Task = Reproduce the entries word for word, starting at the line that contains "The image size is (1600, 650)." and stopping after the line that contains "Looking at the screenshot, I should tap(743, 695).".

— begin Listed records —

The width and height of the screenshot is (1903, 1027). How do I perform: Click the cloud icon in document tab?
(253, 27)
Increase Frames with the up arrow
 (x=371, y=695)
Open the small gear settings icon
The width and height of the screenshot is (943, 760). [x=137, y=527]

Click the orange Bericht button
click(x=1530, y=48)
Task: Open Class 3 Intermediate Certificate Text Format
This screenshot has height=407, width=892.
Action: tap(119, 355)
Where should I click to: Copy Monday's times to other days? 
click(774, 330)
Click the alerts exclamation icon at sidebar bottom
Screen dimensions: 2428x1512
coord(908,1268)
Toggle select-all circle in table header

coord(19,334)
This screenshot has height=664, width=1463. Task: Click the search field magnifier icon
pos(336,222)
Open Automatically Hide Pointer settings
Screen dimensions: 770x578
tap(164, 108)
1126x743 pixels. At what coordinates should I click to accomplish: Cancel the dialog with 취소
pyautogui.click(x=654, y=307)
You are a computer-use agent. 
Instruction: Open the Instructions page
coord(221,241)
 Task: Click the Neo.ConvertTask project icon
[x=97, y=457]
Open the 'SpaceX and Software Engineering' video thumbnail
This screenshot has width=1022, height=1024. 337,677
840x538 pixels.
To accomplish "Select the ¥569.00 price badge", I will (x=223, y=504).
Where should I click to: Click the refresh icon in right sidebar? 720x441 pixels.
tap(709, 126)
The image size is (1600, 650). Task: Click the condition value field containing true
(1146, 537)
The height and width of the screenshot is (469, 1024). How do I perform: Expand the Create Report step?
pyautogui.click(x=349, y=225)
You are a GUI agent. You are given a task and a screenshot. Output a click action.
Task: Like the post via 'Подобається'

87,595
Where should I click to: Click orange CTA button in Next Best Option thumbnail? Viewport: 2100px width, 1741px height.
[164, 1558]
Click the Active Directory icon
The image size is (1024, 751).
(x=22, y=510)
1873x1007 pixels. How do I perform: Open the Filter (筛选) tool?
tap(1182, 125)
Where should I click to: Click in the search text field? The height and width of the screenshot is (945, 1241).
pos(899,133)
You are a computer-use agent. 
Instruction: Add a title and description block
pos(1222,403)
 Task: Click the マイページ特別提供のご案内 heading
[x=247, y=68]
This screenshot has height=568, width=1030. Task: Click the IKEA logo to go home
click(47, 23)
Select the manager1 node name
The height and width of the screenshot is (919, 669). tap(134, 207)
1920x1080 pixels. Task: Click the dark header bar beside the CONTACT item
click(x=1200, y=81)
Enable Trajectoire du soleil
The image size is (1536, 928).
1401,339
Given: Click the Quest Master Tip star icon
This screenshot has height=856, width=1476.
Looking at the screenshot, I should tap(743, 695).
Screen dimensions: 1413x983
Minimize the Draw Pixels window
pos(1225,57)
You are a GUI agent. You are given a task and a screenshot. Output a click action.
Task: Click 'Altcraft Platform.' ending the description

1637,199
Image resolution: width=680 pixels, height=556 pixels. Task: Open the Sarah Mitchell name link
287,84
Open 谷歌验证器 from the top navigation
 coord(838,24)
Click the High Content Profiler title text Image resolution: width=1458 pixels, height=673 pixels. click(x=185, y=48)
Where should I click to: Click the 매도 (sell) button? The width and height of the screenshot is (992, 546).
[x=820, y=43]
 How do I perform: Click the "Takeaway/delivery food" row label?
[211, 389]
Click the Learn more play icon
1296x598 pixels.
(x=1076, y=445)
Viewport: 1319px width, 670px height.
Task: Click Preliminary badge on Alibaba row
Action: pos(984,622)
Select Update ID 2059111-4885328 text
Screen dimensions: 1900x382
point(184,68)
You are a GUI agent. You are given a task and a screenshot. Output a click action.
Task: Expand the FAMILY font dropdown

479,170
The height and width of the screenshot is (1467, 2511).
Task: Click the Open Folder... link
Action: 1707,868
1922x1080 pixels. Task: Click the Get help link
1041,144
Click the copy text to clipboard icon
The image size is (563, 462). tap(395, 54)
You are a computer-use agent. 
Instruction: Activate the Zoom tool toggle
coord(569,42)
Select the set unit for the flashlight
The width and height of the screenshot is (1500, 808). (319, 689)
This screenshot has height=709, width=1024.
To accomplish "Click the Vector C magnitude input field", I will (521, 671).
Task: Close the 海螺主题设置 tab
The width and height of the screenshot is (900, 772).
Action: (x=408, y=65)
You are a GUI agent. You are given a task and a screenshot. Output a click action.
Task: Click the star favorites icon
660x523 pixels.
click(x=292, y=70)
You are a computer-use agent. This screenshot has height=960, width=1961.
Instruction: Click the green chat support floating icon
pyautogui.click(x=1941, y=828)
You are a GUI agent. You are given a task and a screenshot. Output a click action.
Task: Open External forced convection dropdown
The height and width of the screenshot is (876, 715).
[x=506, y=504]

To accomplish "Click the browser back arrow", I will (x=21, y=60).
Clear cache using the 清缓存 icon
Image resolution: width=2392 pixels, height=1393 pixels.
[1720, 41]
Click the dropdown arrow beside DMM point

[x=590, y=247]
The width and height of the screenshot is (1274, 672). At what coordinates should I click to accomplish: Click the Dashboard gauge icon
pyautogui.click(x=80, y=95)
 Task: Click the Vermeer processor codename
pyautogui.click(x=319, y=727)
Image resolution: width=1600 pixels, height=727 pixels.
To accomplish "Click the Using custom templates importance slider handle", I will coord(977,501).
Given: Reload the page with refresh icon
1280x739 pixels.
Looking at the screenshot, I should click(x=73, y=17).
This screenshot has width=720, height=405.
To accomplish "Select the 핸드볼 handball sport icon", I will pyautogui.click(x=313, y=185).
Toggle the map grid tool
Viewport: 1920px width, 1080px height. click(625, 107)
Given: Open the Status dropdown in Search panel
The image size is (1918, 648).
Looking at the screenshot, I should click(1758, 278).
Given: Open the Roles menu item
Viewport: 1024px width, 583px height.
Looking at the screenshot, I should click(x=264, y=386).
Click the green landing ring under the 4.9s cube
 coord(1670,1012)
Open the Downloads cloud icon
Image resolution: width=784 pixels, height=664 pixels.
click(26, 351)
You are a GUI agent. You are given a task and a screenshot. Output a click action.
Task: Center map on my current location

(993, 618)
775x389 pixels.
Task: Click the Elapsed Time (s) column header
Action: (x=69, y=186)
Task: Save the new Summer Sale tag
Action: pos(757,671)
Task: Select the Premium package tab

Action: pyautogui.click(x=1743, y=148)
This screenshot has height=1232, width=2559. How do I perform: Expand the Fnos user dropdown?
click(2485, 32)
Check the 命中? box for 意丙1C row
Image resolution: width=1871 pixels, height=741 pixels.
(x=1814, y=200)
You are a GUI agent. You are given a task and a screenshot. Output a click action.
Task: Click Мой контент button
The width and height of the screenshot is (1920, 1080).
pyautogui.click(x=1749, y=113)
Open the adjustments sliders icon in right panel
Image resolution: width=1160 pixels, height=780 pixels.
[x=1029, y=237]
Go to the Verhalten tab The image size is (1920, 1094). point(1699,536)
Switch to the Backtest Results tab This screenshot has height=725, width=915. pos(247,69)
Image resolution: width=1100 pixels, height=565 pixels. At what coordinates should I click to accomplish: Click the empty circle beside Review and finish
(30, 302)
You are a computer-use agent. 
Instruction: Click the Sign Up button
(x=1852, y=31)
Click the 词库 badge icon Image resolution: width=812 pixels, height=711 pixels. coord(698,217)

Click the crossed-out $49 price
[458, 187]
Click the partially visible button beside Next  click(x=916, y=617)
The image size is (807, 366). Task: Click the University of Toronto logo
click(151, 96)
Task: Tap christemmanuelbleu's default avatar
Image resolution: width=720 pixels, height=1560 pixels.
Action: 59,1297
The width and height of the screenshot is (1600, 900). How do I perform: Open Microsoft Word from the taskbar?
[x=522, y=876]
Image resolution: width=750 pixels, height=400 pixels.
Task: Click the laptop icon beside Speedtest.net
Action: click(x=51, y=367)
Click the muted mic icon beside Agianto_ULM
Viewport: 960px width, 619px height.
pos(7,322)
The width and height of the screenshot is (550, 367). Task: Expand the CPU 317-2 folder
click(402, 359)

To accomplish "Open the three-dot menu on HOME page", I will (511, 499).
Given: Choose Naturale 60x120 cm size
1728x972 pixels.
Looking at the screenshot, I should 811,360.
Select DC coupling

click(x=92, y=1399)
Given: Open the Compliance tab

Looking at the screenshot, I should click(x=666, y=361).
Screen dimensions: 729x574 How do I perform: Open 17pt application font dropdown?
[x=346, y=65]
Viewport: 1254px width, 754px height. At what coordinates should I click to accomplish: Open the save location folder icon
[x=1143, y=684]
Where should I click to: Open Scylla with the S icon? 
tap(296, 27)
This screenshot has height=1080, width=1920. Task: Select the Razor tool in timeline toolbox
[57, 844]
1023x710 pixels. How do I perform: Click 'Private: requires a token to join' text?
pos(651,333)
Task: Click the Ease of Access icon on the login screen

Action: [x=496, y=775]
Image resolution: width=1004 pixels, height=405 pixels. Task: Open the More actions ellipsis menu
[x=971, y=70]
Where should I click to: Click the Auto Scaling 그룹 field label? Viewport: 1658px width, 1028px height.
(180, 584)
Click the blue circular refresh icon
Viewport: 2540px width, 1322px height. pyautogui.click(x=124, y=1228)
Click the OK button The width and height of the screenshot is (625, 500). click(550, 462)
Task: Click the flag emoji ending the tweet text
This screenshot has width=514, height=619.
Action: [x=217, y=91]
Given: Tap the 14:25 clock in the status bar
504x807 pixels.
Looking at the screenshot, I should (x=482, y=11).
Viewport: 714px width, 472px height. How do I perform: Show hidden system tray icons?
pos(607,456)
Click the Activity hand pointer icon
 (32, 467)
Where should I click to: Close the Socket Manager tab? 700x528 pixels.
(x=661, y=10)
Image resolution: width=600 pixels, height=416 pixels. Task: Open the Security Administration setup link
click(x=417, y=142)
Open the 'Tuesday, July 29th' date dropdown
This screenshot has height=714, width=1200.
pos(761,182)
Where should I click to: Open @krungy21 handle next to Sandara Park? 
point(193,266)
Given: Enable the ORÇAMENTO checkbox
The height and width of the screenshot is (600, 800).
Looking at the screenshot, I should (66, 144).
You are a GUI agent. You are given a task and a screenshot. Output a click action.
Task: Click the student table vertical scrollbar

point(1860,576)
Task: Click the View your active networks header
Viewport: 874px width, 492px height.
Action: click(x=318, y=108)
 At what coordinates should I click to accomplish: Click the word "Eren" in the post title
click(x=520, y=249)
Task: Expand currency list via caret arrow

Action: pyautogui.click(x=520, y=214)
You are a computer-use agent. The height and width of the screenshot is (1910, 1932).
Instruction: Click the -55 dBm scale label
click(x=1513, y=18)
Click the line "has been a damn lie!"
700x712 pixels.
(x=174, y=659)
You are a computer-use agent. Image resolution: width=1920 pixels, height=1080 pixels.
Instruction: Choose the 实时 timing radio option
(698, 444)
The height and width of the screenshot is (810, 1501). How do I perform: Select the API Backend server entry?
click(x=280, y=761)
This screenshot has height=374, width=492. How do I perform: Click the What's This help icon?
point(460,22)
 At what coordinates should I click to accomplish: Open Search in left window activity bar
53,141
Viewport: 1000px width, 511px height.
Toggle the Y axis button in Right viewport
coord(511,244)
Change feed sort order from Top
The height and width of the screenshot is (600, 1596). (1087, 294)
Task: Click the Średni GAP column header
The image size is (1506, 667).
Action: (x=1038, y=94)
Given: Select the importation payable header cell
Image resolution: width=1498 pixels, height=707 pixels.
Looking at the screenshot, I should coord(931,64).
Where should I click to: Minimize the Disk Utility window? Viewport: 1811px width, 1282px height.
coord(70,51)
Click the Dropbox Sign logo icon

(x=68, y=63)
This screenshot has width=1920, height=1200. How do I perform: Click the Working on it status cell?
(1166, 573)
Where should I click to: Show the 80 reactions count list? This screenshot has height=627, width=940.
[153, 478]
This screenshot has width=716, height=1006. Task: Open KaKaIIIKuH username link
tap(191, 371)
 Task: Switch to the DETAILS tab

— end Listed records —

The response =
The image size is (1600, 650). Task: Click the condition value field containing true
(1146, 537)
The height and width of the screenshot is (469, 1024). How do I perform: Expand the Create Report step?
pyautogui.click(x=349, y=225)
You are a GUI agent. You are given a task and a screenshot. Output a click action.
Task: Like the post via 'Подобається'

87,595
Where should I click to: Click orange CTA button in Next Best Option thumbnail? Viewport: 2100px width, 1741px height.
[164, 1558]
Click the Active Directory icon
The image size is (1024, 751).
(x=22, y=510)
1873x1007 pixels. How do I perform: Open the Filter (筛选) tool?
tap(1182, 125)
Where should I click to: Click in the search text field? The height and width of the screenshot is (945, 1241).
pos(899,133)
You are a computer-use agent. 
Instruction: Add a title and description block
pos(1222,403)
 Task: Click the マイページ特別提供のご案内 heading
[x=247, y=68]
This screenshot has height=568, width=1030. Task: Click the IKEA logo to go home
click(47, 23)
Select the manager1 node name
The height and width of the screenshot is (919, 669). tap(134, 207)
1920x1080 pixels. Task: Click the dark header bar beside the CONTACT item
click(x=1200, y=81)
Enable Trajectoire du soleil
The image size is (1536, 928).
1401,339
Given: Click the Quest Master Tip star icon
This screenshot has height=856, width=1476.
Looking at the screenshot, I should tap(743, 695).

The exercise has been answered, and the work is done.